Copy out the lines from the very first one through the line containing "Over ons (158, 1088)", both ends included. Omit the pictures.

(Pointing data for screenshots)
---

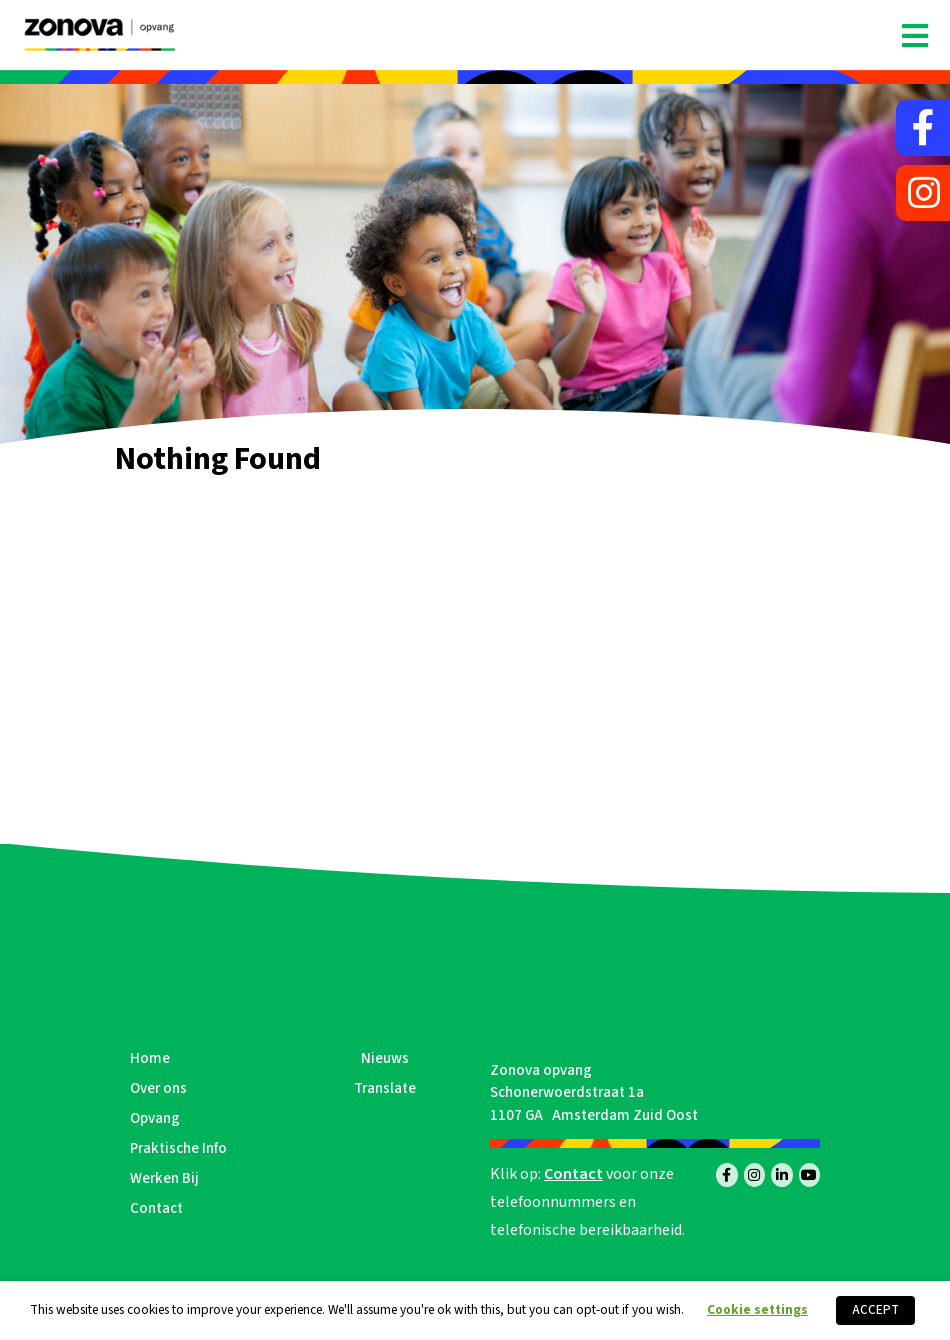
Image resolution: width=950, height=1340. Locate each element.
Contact (156, 1208)
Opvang (155, 1118)
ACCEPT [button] (875, 1310)
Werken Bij (164, 1178)
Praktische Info (178, 1148)
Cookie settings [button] (757, 1309)
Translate (385, 1088)
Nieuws (385, 1058)
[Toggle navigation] (915, 37)
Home (150, 1058)
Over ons (158, 1088)
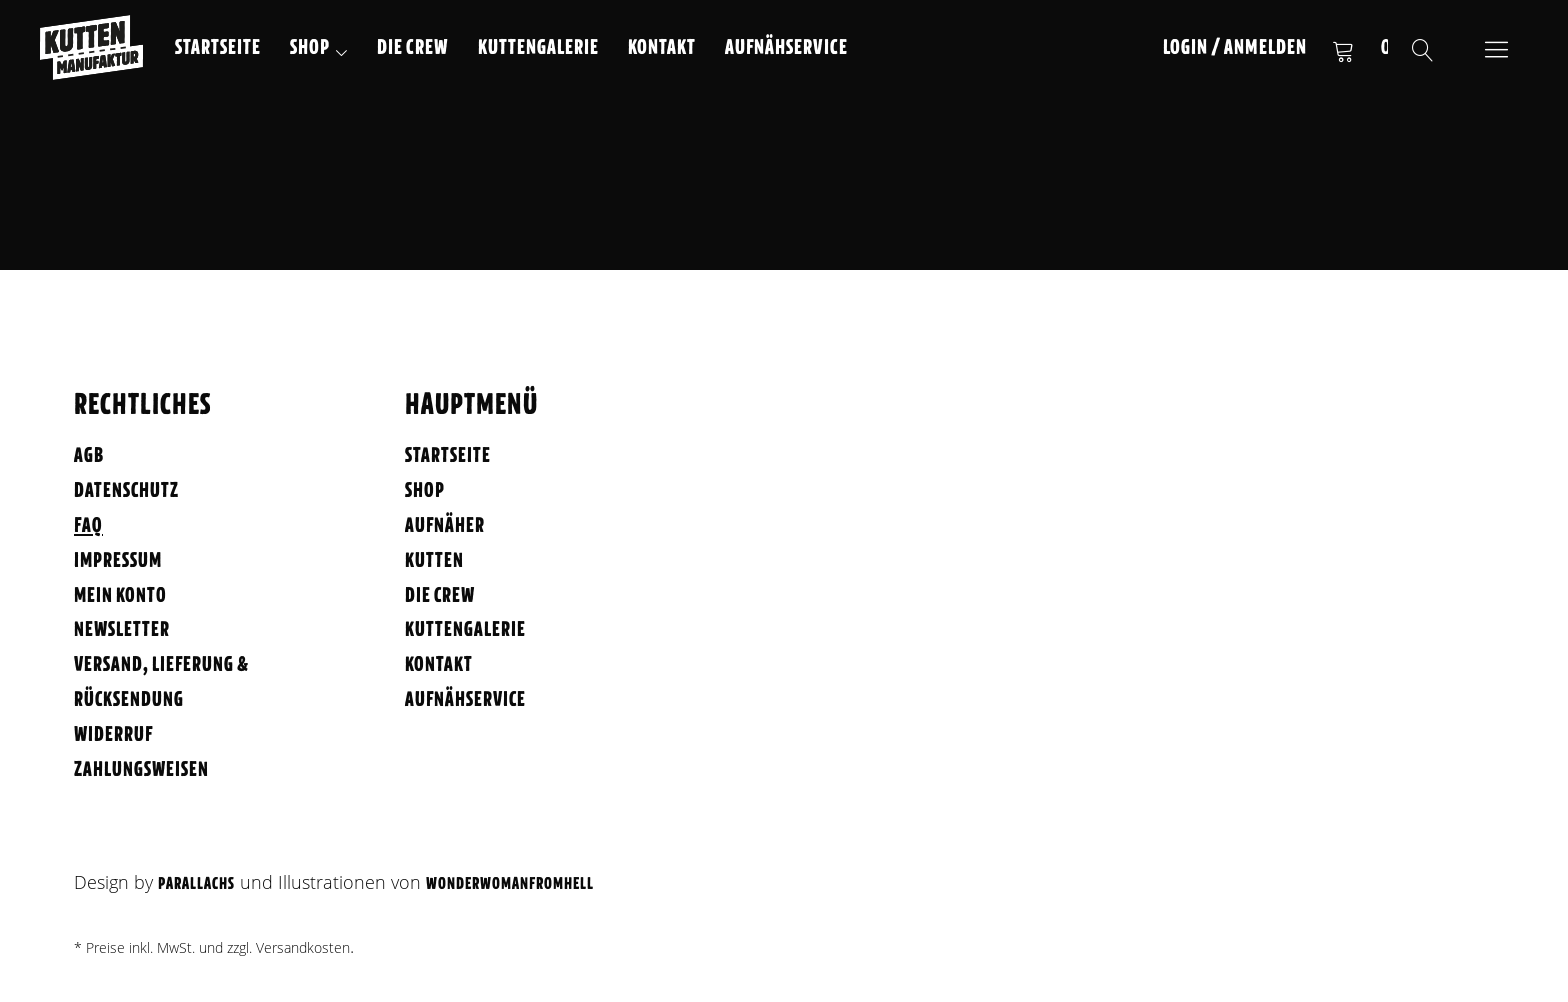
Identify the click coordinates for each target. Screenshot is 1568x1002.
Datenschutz (126, 491)
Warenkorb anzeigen (1343, 50)
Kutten (434, 561)
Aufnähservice (786, 48)
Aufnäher (445, 526)
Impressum (118, 561)
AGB (89, 456)
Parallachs (196, 884)
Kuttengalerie (538, 48)
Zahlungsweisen (141, 770)
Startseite (218, 48)
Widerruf (113, 735)
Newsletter (122, 630)
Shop (310, 48)
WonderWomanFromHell (510, 884)
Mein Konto (120, 596)
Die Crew (413, 48)
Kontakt (662, 48)
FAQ (88, 526)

---

__TASK RESPONSE__.
Image resolution: width=950, height=1340. Locate each element.
Contact (156, 1208)
Opvang (155, 1118)
ACCEPT [button] (875, 1310)
Werken Bij (164, 1178)
Praktische Info (178, 1148)
Cookie settings [button] (757, 1309)
Translate (385, 1088)
Nieuws (385, 1058)
[Toggle navigation] (915, 37)
Home (150, 1058)
Over ons (158, 1088)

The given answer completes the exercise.